The new volunteer initiative, a collaboration among local nonprofit organizations, the New Mexico Youth Conservation Corps, Alas De Agua, Mother Nature Center and Santa Fe County, aims to address food insecurity and train young people to work the land. Nonprofits Reunity Resources and Santa Fe YouthWorks worked with county commissioners to secure a 15-month lease on the property.

Commissioner Anna Hansen said the county-owned land had gone unused for 20 years. The farming initiative, she said, is “a small opportunity to show that programs like this can grow in other communities in the county. It’s an example of being the right thing to do in the time of pandemic.”

Juliana Ciano, a program director for Reunity Resources, a community farm and composting organization that turns food waste into soil and provides education on nutrition and agriculture, said this year’s harvest of greens likely will be distributed to YouthWorks to help feed youth in need and members of the local homeless community.

The groups hope for a full season next year to grow a variety of produce.

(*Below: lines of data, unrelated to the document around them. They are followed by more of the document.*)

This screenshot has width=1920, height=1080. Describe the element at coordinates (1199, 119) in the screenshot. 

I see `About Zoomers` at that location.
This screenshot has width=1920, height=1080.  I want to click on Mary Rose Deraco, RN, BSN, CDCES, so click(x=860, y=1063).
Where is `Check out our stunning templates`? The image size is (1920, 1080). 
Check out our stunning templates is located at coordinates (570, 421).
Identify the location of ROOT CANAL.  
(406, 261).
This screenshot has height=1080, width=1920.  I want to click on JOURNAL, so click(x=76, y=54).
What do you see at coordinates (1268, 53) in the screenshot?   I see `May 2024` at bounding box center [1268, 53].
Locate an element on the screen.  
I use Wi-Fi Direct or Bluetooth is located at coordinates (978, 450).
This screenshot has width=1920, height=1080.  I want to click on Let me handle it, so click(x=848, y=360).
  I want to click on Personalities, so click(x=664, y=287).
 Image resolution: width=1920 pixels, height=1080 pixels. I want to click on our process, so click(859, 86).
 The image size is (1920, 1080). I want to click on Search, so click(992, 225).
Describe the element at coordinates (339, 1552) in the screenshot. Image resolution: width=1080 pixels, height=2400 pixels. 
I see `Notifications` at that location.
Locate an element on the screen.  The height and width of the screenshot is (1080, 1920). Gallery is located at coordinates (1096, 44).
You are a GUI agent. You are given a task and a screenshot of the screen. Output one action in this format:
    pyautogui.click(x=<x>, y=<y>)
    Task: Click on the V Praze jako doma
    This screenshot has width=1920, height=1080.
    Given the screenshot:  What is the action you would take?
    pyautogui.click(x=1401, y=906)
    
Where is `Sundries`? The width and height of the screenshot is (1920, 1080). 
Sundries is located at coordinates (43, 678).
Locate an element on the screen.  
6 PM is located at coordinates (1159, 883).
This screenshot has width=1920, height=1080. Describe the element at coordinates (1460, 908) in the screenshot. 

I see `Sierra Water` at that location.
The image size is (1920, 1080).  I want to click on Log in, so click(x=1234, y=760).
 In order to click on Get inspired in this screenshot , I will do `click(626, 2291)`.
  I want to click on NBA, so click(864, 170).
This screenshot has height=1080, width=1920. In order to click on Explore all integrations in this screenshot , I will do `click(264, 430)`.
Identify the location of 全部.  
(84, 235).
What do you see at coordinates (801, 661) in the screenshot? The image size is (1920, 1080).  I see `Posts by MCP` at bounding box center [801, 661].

Eventually, Ciano and Hansen said, the garden could become part of a planned bike trail and foot path through the community.

Reunity Resources and YouthWorks leaders are seeking grants to help sustain the project, which could cost $10,000 to $15,000 per year.

Monique Martinez, 16, a Capital High School student participating in the project, said it felt good to put her hands in the soil as she planted cabbage on a recent weekday afternoon.

She has known hunger, she said.

She spent time living in a homeless shelter with her mother after they moved to New Mexico from Colorado five or six years ago with no money, no job for her mother and no prospects.

“It’s sad to go to bed without dinner,” Martinez said. “But this [garden] will help.”

Jay Hennicke, director of operations for YouthWorks, which provides job training and other services for young people, said there’s no better way to get youth connected with the community than by teaching them to work the land. County and community leaders’ support for the project offers affirmation to the youth that they are doing something worthwhile, he added.

“When these kids get their hands dirty, it’s stewardship,” Hennicke said as he watched Martinez and Stewart dig and plant.

“And when they drive by in 10, 15, 20 years with their kids, they can point to the garden and say, ‘I helped dig these holes. I helped put in these plants.’